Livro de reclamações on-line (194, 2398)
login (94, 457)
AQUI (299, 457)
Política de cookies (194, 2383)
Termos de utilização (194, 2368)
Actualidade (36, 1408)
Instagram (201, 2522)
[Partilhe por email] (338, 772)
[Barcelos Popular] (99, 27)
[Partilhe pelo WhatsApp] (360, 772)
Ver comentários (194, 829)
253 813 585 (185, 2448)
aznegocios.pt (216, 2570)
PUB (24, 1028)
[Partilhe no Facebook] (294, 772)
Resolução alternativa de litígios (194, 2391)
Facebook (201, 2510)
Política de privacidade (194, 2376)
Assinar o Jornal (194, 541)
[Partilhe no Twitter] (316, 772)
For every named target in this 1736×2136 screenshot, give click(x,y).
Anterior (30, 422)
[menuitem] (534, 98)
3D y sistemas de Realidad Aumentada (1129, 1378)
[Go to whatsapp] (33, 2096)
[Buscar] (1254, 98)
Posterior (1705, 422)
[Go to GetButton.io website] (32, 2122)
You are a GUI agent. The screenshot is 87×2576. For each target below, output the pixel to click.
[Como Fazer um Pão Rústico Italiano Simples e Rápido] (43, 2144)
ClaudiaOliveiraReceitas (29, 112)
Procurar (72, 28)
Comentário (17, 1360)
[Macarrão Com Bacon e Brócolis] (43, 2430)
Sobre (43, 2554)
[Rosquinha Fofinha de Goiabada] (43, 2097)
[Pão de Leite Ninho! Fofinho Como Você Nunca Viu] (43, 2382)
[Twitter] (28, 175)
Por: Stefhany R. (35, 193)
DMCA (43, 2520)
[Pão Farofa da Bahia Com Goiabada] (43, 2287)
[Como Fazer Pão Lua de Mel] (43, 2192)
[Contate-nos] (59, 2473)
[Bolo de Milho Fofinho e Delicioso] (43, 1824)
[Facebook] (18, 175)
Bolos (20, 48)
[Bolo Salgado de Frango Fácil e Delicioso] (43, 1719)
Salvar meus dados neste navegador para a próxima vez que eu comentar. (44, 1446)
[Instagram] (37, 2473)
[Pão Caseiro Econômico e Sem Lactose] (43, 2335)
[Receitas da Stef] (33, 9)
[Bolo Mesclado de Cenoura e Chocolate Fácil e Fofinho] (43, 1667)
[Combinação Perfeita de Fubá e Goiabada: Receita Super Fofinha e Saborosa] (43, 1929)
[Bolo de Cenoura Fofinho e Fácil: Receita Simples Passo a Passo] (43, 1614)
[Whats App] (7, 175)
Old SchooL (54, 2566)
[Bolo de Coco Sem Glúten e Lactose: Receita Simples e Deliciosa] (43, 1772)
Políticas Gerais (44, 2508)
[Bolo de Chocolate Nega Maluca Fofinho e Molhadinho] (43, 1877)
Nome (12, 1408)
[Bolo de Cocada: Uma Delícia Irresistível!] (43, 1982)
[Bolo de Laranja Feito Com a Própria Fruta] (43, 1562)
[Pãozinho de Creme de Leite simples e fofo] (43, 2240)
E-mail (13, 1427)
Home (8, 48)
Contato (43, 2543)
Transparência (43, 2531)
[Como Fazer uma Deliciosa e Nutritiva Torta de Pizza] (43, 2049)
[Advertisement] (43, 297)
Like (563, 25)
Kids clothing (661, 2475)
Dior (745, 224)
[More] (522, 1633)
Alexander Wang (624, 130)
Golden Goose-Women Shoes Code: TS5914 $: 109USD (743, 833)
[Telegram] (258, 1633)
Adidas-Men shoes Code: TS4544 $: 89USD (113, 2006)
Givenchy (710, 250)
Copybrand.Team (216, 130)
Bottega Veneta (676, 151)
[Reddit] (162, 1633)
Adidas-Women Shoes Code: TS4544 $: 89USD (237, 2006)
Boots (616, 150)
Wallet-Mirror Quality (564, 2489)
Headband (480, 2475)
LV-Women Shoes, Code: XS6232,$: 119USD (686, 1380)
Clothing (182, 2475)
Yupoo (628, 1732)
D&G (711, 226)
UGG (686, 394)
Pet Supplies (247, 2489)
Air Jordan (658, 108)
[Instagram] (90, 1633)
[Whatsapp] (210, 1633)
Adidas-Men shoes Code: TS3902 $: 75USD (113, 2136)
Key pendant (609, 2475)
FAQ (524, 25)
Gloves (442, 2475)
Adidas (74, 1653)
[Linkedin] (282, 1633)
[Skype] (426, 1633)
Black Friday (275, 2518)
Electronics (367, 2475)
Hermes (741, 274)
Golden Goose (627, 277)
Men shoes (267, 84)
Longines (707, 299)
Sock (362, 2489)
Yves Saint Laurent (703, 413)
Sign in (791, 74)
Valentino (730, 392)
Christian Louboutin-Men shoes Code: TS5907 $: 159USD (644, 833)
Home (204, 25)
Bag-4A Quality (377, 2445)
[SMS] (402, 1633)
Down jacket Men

□ □ □ □ □

▶ _To do_
Would you copy each line of the data exactly as it appears above?

▶ _Answer_
Livro de reclamações on-line (194, 2398)
login (94, 457)
AQUI (299, 457)
Política de cookies (194, 2383)
Termos de utilização (194, 2368)
Actualidade (36, 1408)
Instagram (201, 2522)
[Partilhe por email] (338, 772)
[Barcelos Popular] (99, 27)
[Partilhe pelo WhatsApp] (360, 772)
Ver comentários (194, 829)
253 813 585 (185, 2448)
aznegocios.pt (216, 2570)
PUB (24, 1028)
[Partilhe no Facebook] (294, 772)
Resolução alternativa de litígios (194, 2391)
Facebook (201, 2510)
Política de privacidade (194, 2376)
Assinar o Jornal (194, 541)
[Partilhe no Twitter] (316, 772)
For every named target in this 1736×2136 screenshot, give click(x,y).
Anterior (30, 422)
[menuitem] (534, 98)
3D y sistemas de Realidad Aumentada (1129, 1378)
[Go to whatsapp] (33, 2096)
[Buscar] (1254, 98)
Posterior (1705, 422)
[Go to GetButton.io website] (32, 2122)
You are a GUI agent. The screenshot is 87×2576. For each target below, output the pixel to click.
[Como Fazer um Pão Rústico Italiano Simples e Rápido] (43, 2144)
ClaudiaOliveiraReceitas (29, 112)
Procurar (72, 28)
Comentário (17, 1360)
[Macarrão Com Bacon e Brócolis] (43, 2430)
Sobre (43, 2554)
[Rosquinha Fofinha de Goiabada] (43, 2097)
[Pão de Leite Ninho! Fofinho Como Você Nunca Viu] (43, 2382)
[Twitter] (28, 175)
Por: Stefhany R. (35, 193)
DMCA (43, 2520)
[Pão Farofa da Bahia Com Goiabada] (43, 2287)
[Como Fazer Pão Lua de Mel] (43, 2192)
[Contate-nos] (59, 2473)
[Bolo de Milho Fofinho e Delicioso] (43, 1824)
[Facebook] (18, 175)
Bolos (20, 48)
[Bolo Salgado de Frango Fácil e Delicioso] (43, 1719)
Salvar meus dados neste navegador para a próxima vez que eu comentar. (44, 1446)
[Instagram] (37, 2473)
[Pão Caseiro Econômico e Sem Lactose] (43, 2335)
[Receitas da Stef] (33, 9)
[Bolo Mesclado de Cenoura e Chocolate Fácil e Fofinho] (43, 1667)
[Combinação Perfeita de Fubá e Goiabada: Receita Super Fofinha e Saborosa] (43, 1929)
[Bolo de Cenoura Fofinho e Fácil: Receita Simples Passo a Passo] (43, 1614)
[Whats App] (7, 175)
Old SchooL (54, 2566)
[Bolo de Coco Sem Glúten e Lactose: Receita Simples e Deliciosa] (43, 1772)
Políticas Gerais (44, 2508)
[Bolo de Chocolate Nega Maluca Fofinho e Molhadinho] (43, 1877)
Nome (12, 1408)
[Bolo de Cocada: Uma Delícia Irresistível!] (43, 1982)
[Bolo de Laranja Feito Com a Própria Fruta] (43, 1562)
[Pãozinho de Creme de Leite simples e fofo] (43, 2240)
E-mail (13, 1427)
Home (8, 48)
Contato (43, 2543)
Transparência (43, 2531)
[Como Fazer uma Deliciosa e Nutritiva Torta de Pizza] (43, 2049)
[Advertisement] (43, 297)
Like (563, 25)
Kids clothing (661, 2475)
Dior (745, 224)
[More] (522, 1633)
Alexander Wang (624, 130)
Golden Goose-Women Shoes Code: TS5914 $: 109USD (743, 833)
[Telegram] (258, 1633)
Adidas-Men shoes Code: TS4544 $: 89USD (113, 2006)
Givenchy (710, 250)
Copybrand.Team (216, 130)
Bottega Veneta (676, 151)
[Reddit] (162, 1633)
Adidas-Women Shoes Code: TS4544 $: 89USD (237, 2006)
Boots (616, 150)
Wallet-Mirror Quality (564, 2489)
Headband (480, 2475)
LV-Women Shoes, Code: XS6232,$: 119USD (686, 1380)
Clothing (182, 2475)
Yupoo (628, 1732)
D&G (711, 226)
UGG (686, 394)
Pet Supplies (247, 2489)
Air Jordan (658, 108)
[Instagram] (90, 1633)
[Whatsapp] (210, 1633)
Adidas-Men shoes Code: TS3902 $: 75USD (113, 2136)
Key pendant (609, 2475)
FAQ (524, 25)
Gloves (442, 2475)
Adidas (74, 1653)
[Linkedin] (282, 1633)
[Skype] (426, 1633)
Black Friday (275, 2518)
Electronics (367, 2475)
Hermes (741, 274)
Golden Goose (627, 277)
Men shoes (267, 84)
Longines (707, 299)
Sock (362, 2489)
Yves Saint Laurent (703, 413)
Sign in (791, 74)
Valentino (730, 392)
Christian Louboutin-Men shoes Code: TS5907 $: 159USD (644, 833)
Home (204, 25)
Bag-4A Quality (377, 2445)
[SMS] (402, 1633)
Down jacket Men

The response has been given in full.